> **What the task asks**: Output the full listing verbatim.
*** Opening Data for this task ***
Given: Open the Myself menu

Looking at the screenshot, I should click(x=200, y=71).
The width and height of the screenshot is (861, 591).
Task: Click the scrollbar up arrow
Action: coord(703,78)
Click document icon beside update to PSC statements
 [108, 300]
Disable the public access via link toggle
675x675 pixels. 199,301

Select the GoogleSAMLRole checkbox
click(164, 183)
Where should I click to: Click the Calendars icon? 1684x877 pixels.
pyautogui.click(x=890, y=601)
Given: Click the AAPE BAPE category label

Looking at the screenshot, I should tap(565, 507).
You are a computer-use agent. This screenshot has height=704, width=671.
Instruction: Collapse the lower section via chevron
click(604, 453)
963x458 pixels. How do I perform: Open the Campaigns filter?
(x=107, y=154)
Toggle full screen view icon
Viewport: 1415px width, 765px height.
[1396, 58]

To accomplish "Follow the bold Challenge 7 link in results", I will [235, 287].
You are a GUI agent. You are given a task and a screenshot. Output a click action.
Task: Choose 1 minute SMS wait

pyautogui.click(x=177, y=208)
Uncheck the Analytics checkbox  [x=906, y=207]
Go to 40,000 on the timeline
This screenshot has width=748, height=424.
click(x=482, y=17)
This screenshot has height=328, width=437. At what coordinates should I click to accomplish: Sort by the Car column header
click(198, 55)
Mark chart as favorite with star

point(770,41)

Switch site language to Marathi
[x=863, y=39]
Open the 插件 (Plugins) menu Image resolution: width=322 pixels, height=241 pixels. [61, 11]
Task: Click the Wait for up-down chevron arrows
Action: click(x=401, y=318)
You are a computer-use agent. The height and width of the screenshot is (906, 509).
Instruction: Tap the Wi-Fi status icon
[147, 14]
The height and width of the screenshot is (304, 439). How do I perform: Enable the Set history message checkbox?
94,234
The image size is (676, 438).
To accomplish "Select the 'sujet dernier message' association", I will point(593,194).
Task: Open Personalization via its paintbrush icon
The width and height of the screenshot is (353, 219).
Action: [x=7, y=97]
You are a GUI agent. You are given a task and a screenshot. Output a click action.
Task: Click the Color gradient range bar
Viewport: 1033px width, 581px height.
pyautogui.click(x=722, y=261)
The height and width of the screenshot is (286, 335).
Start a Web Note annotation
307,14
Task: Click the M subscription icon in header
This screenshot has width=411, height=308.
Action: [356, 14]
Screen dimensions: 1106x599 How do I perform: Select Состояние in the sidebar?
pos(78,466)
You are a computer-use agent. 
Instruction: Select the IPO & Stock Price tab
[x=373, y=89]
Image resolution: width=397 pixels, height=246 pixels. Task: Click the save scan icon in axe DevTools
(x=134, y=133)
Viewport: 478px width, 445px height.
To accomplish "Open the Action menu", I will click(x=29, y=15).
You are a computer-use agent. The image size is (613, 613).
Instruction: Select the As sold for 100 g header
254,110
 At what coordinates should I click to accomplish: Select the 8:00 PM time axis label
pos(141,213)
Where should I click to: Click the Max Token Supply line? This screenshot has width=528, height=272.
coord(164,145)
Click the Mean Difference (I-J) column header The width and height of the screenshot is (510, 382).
*** Closing Data for this task ***
> **Task result**:
Given: Open the Myself menu

Looking at the screenshot, I should click(x=200, y=71).
The width and height of the screenshot is (861, 591).
Task: Click the scrollbar up arrow
Action: coord(703,78)
Click document icon beside update to PSC statements
 [108, 300]
Disable the public access via link toggle
675x675 pixels. 199,301

Select the GoogleSAMLRole checkbox
click(164, 183)
Where should I click to: Click the Calendars icon? 1684x877 pixels.
pyautogui.click(x=890, y=601)
Given: Click the AAPE BAPE category label

Looking at the screenshot, I should tap(565, 507).
You are a computer-use agent. This screenshot has height=704, width=671.
Instruction: Collapse the lower section via chevron
click(604, 453)
963x458 pixels. How do I perform: Open the Campaigns filter?
(x=107, y=154)
Toggle full screen view icon
Viewport: 1415px width, 765px height.
[1396, 58]

To accomplish "Follow the bold Challenge 7 link in results", I will [235, 287].
You are a GUI agent. You are given a task and a screenshot. Output a click action.
Task: Choose 1 minute SMS wait

pyautogui.click(x=177, y=208)
Uncheck the Analytics checkbox  [x=906, y=207]
Go to 40,000 on the timeline
This screenshot has width=748, height=424.
click(x=482, y=17)
This screenshot has height=328, width=437. At what coordinates should I click to accomplish: Sort by the Car column header
click(198, 55)
Mark chart as favorite with star

point(770,41)

Switch site language to Marathi
[x=863, y=39]
Open the 插件 (Plugins) menu Image resolution: width=322 pixels, height=241 pixels. [61, 11]
Task: Click the Wait for up-down chevron arrows
Action: click(x=401, y=318)
You are a computer-use agent. The height and width of the screenshot is (906, 509).
Instruction: Tap the Wi-Fi status icon
[147, 14]
The height and width of the screenshot is (304, 439). How do I perform: Enable the Set history message checkbox?
94,234
The image size is (676, 438).
To accomplish "Select the 'sujet dernier message' association", I will point(593,194).
Task: Open Personalization via its paintbrush icon
The width and height of the screenshot is (353, 219).
Action: [x=7, y=97]
You are a GUI agent. You are given a task and a screenshot. Output a click action.
Task: Click the Color gradient range bar
Viewport: 1033px width, 581px height.
pyautogui.click(x=722, y=261)
The height and width of the screenshot is (286, 335).
Start a Web Note annotation
307,14
Task: Click the M subscription icon in header
This screenshot has width=411, height=308.
Action: [356, 14]
Screen dimensions: 1106x599 How do I perform: Select Состояние in the sidebar?
pos(78,466)
You are a computer-use agent. 
Instruction: Select the IPO & Stock Price tab
[x=373, y=89]
Image resolution: width=397 pixels, height=246 pixels. Task: Click the save scan icon in axe DevTools
(x=134, y=133)
Viewport: 478px width, 445px height.
To accomplish "Open the Action menu", I will click(x=29, y=15).
You are a computer-use agent. The image size is (613, 613).
Instruction: Select the As sold for 100 g header
254,110
 At what coordinates should I click to accomplish: Select the 8:00 PM time axis label
pos(141,213)
Where should I click to: Click the Max Token Supply line? This screenshot has width=528, height=272.
coord(164,145)
Click the Mean Difference (I-J) column header The width and height of the screenshot is (510, 382).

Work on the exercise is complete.